La denuncia del reportero alemán llegó hasta el despacho de Luis Bolín. Este oficiaba como jefe de propaganda de Franco [alquiló el Dragon Rapide con que voló el General gallego desde Canarias y Marruecos hasta la península para liderar el golpe]. Koestler dio con sus huesos en la atestada cárcel hispalense de La Ranilla. Así se documenta en el Archivo Provincial. En aquella prisión fue testigo de incontables atrocidades, pues estuvo varios meses y pendía su candidatura al paredón.

La libertad la alcanzó gracias a sus jefes británicos, quienes desconocían el verdadero estatus operativo de Koestler en España. Bolín había prometido ‘matar como un perro’ al escritor húngaro, cuyas mentiras comenzaba a traer de cabeza a más de uno. En 1937 Koestler publica Testamento Español. En tal obra oculta sus pinitos como espía soviético. Detalló cómo salvó la vida tras ser detenido, nuevamente en Málaga. Allí fue condenado a muerte. Finalmente, la baraka (buena suerte) del escritor le salvó la vida al intercambiarse con la esposa del aviador Carlos Haya. Bolín tuvo que tragarse ese sapo, aunque ganas no faltaron para que acabara su cuerpo en una cuneta.

Los días españoles de Koestler incluyen sus servicios a la IIª República española como propagandista en sus escritos. En el Madrid sitiado por los franquistas pasa una temporada en el Hotel Florida junto a Hemingway, Malraux, Regler y otros periodistas-escritores que cubrieron los últimos días del Madrid republicano. Fue antes de huir a Valencia, donde se instaló provisionalmente el gobierno español.

Koestler y sus enigmas

Los biógrafos de Koestler (Hamilton, Cesarini, Levene, Mikes, Scammell, Maine, Pearson...), dada la excelencia de sus escritos, aportan diferentes prismas del personaje. El escritor lo hacía en alemán (lengua familiar) y húngaro (nativo) aunque adoptó el idioma inglés cuando se afincó en Londres.

Diagnosticado de Parkinson en 1976 concibió experiencias místicas, practicó culto al exceso y salió airoso de situaciones límite (conoció el pasillo [celda] de la muerte dos veces, fue detenido y vapuleado varias veces) y lo probó casi todo. Su pasión vital la extendió a sus parejas, que lo defendían con denuedo. Tuvo mucho éxito, cual Don Juan, con las mujeres.

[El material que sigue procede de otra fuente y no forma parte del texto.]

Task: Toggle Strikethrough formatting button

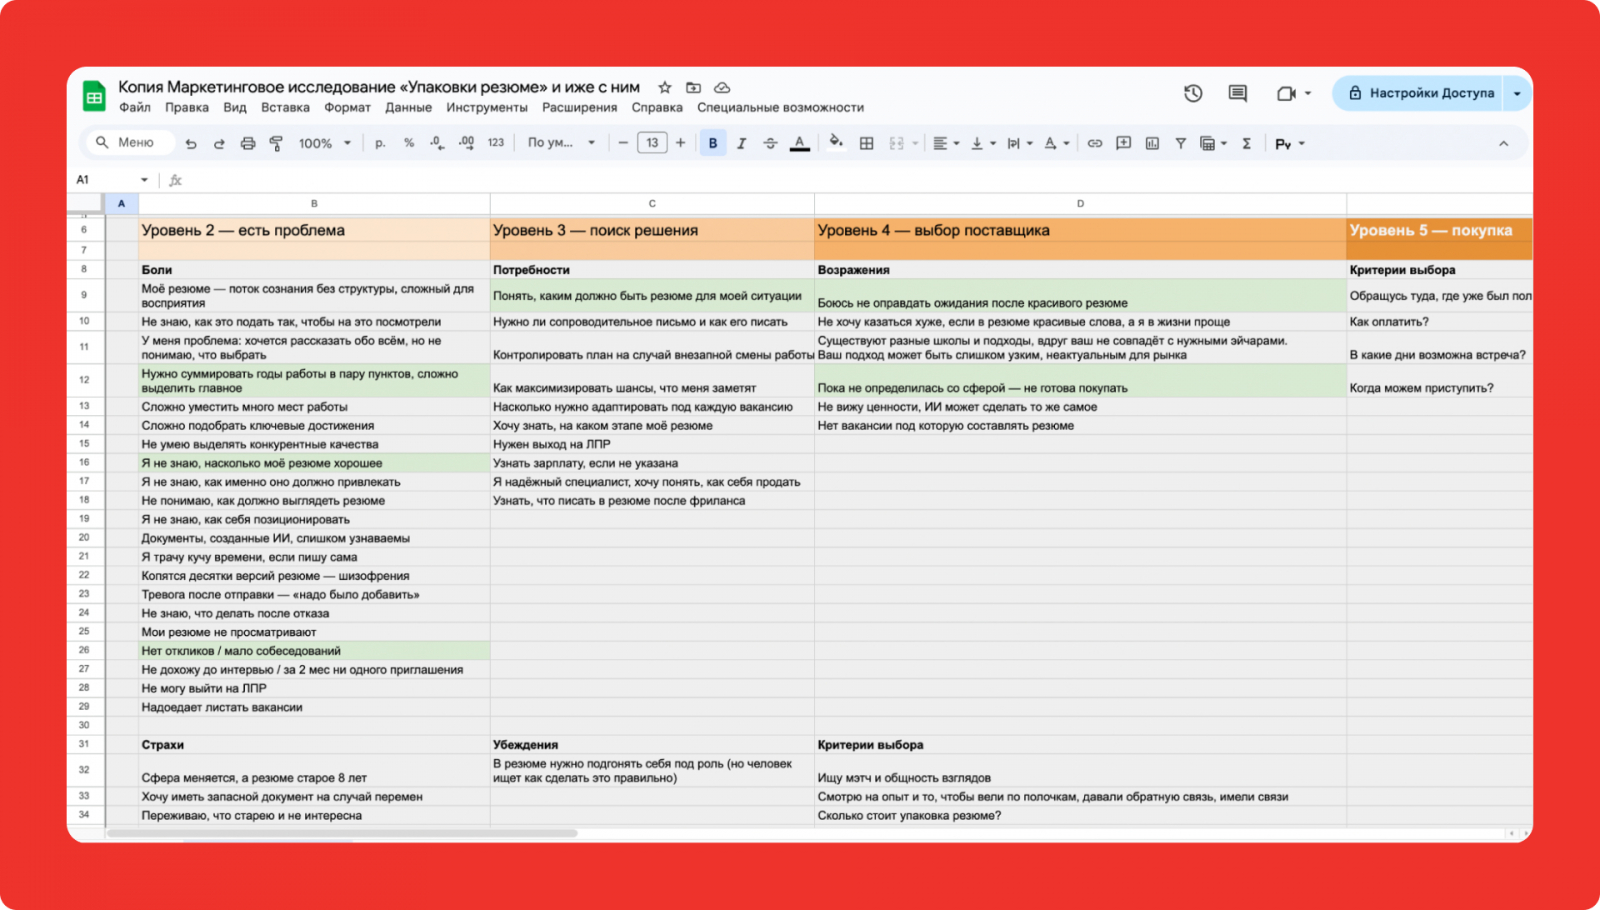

Koestler, que llegó a suplantar a Einstein e hizo de su judaísmo polémica, tenía educación liberal. Acabó maridando lo freudiano, el sionismo, el comunismo, el existencialismo, las drogas psicodélicas y la parapsicología hasta convertirse en ferviente defensor de la eutanasia. Al húngaro le podían las tendencias filosóficas. No le importaba ni le preocupaba su rigor. Si viera nuestros días se aficionaría a los ‘trending topics’ del pensamiento más consumista. Sería casi seguro un ‘influencer’.

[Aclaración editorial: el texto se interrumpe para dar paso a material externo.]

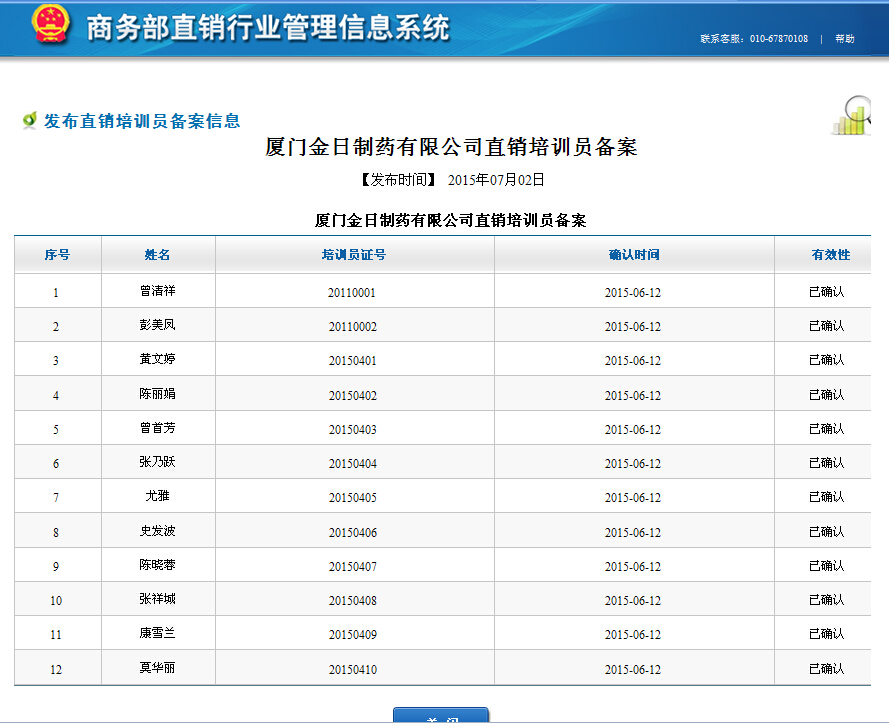Select the name 曾清祥 in row 1
The image size is (889, 723).
click(158, 291)
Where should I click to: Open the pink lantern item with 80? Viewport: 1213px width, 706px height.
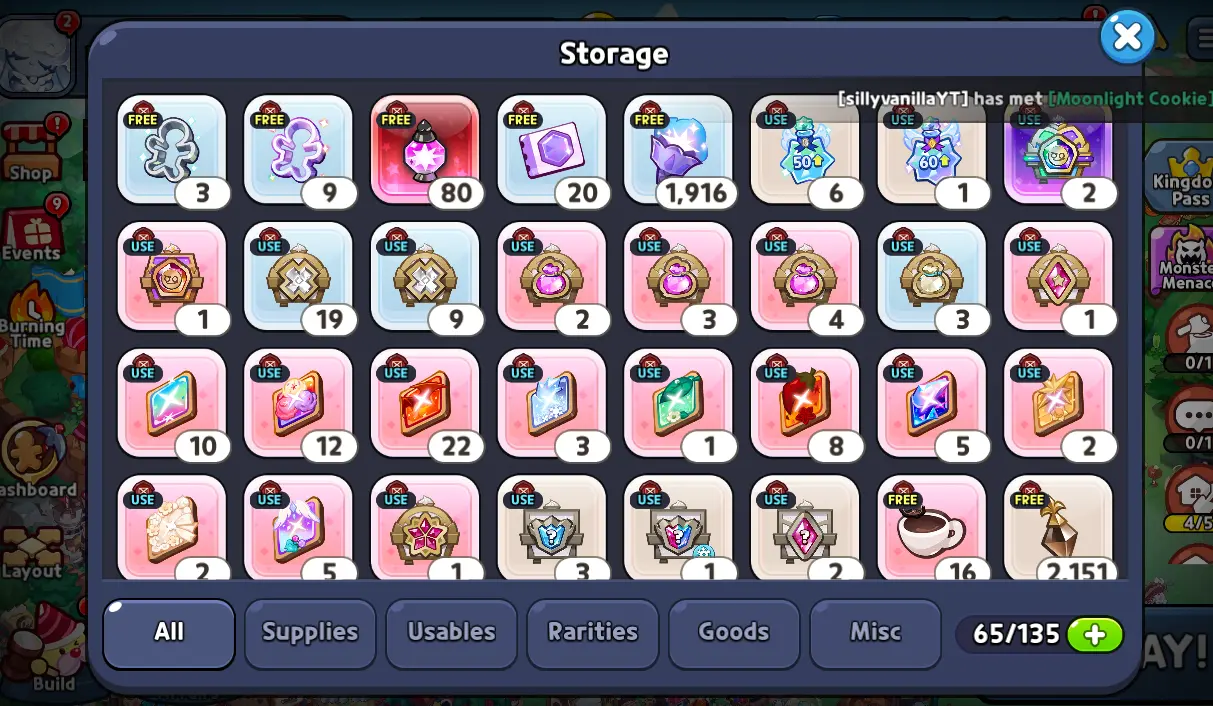click(425, 150)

Su desencanto del comunismo soviético lo plasmó en El cero y el infinito (1941), una influyente obra. El éxito del volumen le invitó a participar en eventos patrocinados por la mismísima CIA norteamericana -lustros después- en el Berlín que conocía bien de joven comunista que constató con Stalin al demonio de sus creencias ideológicas de su segunda juventud.

Las paradojas y contradicciones del personaje le hicieron millonario vendiendo libros. Disfrutó de la dolce vita británica en un exilio en el que jamás se sintió huérfano de apoyos. Orilló su valía de intelectual comprometido gracias a la impostura que tanto rédito le dio al húngaro. En especial a la tropa de intelectuales y artistas que nos repiten ser coherentes y hasta lo intentan vender al personal.

El siglo XXI tiene muchos seguidores de esa tendencia de Koestler. Y la plebe no se percata de estas nuevas imposturas donde es capital internet, las denominadas redes sociales y cómo se manipula y fabrica la información que recibimos. C’est la vie!